Wilson turned the faucet on. There was a pause. A slight bulge rippled lethargically along the length of the fire hose, no sign of the whipping serpent of several hours before. As the ripple reached Devlin she opened the nozzle. A weak jet of water spurted in a six foot arc and splashed harmlessly onto the flagstones a yard short of the gate.
‘Surprise, cornhole fuckers!’ Grauerholz was jiggling against the bars with excitement.
‘Damn,’ said Coley.
‘It’s wide open!’ called Wilson. ‘That’s it.’

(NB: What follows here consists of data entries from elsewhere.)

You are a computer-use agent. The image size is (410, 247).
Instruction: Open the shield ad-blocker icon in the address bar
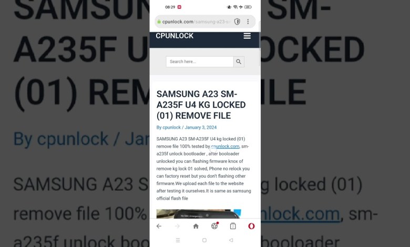237,22
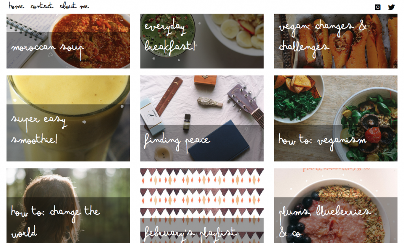Open vegan: changes & challenges post
This screenshot has height=243, width=404.
click(336, 41)
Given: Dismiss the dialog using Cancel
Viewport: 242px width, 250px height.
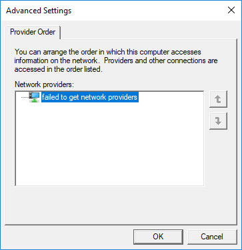Looking at the screenshot, I should [212, 237].
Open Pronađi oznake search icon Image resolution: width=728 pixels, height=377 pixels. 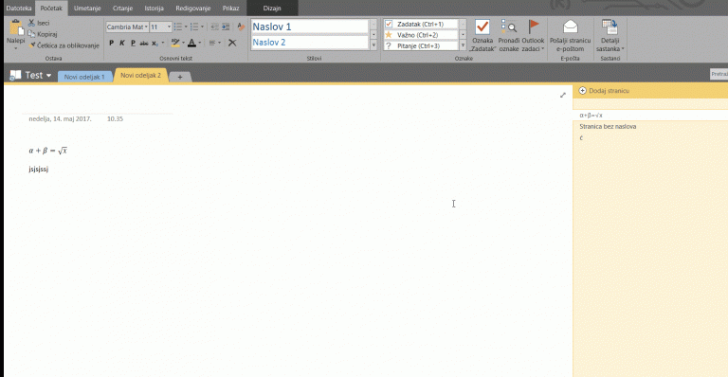(x=509, y=27)
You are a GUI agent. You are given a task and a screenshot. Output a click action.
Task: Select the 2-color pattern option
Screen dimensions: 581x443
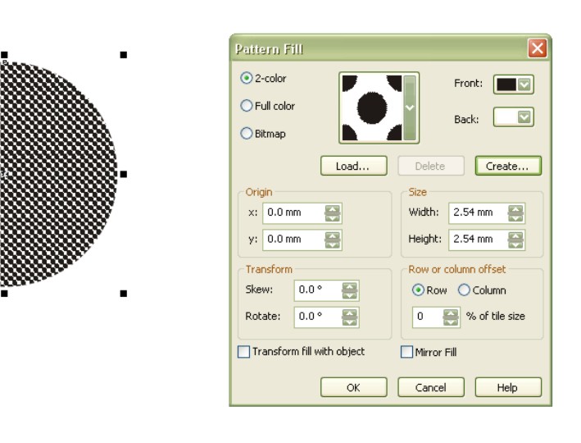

The spurt from the hose degenerated into a trickle that made a shallow pool at her feet. She glanced at Coley.
‘Musta cut the water off from the mains supply outside.’
The corridor was filling with the stench of burni
ng steel.
‘Get back,’ said Coley.
Devlin dragged the hose back through the solid steel door. Coley followed her, slammed it shut and locked it.
‘We’re fucked,’ he said. ‘They be through the gate in ten minutes, through this door in twenty-five.’
‘We’d better start a barricade,’ said Wilson. ‘Other side here.’ He jerked his thumb towards the wooden door behind him.
‘No,’ said Devlin. ‘I’ve got a better idea.’
Coley looked at Wilson.
‘When this lady says she’s got an idea,’ said Coley, ‘I tell you, you’d better listen.’
‘Frog,’ said Wilson, ‘you ain’t tellin’ me nothin’ I don’t already know.’
They both looked at her.
‘How many cylinders of oxygen do we have?’ asked Devlin. Frogman Coley raised one eyebrow and nodded thought fully. ‘Goddamn,’ he said. ‘We got just as many as you need.’
TWENTY-SEVEN
THE BLOODS SWARMED from behind the workshed and across the underground yard from an ambuscado silent as disease. They came in two bunches of five or six guys each, dark huddles, shadows amongst shadows, mobile, dense and impenetrable against the shifting gloom. At fifteen feet Galindez snatched a brick from a pallet and hurled it overarm amongst the heads of the nearest group. There was a thud and a groan and a shape staggered away and fell to his knees. Klein flashed the beam from one group to the other catching black angry faces, men who had been stomped down and burned down without mercy and who now thirsted for payback on anything with pale skin and a pulse. A sense of confusion, of impending panic, blurred Klein’s mind. He pulled the revolver from his pocket and held it out in the light.
‘No one has to die!’ he shouted. The echoes made his voice bigger and more threatening than it really was.
‘He’s got a piece!’
The groups slowed and split up but kept on coming. Klein had to shoot up or put up and he didn’t want to shoot. Five little bullets and ten big men. There’d be no quarter then, no chance of a stand-off. The die would be cast and only the bloody victors would leave the jetty alive. As his finger closed on the trigger a hand enveloped his shoulder.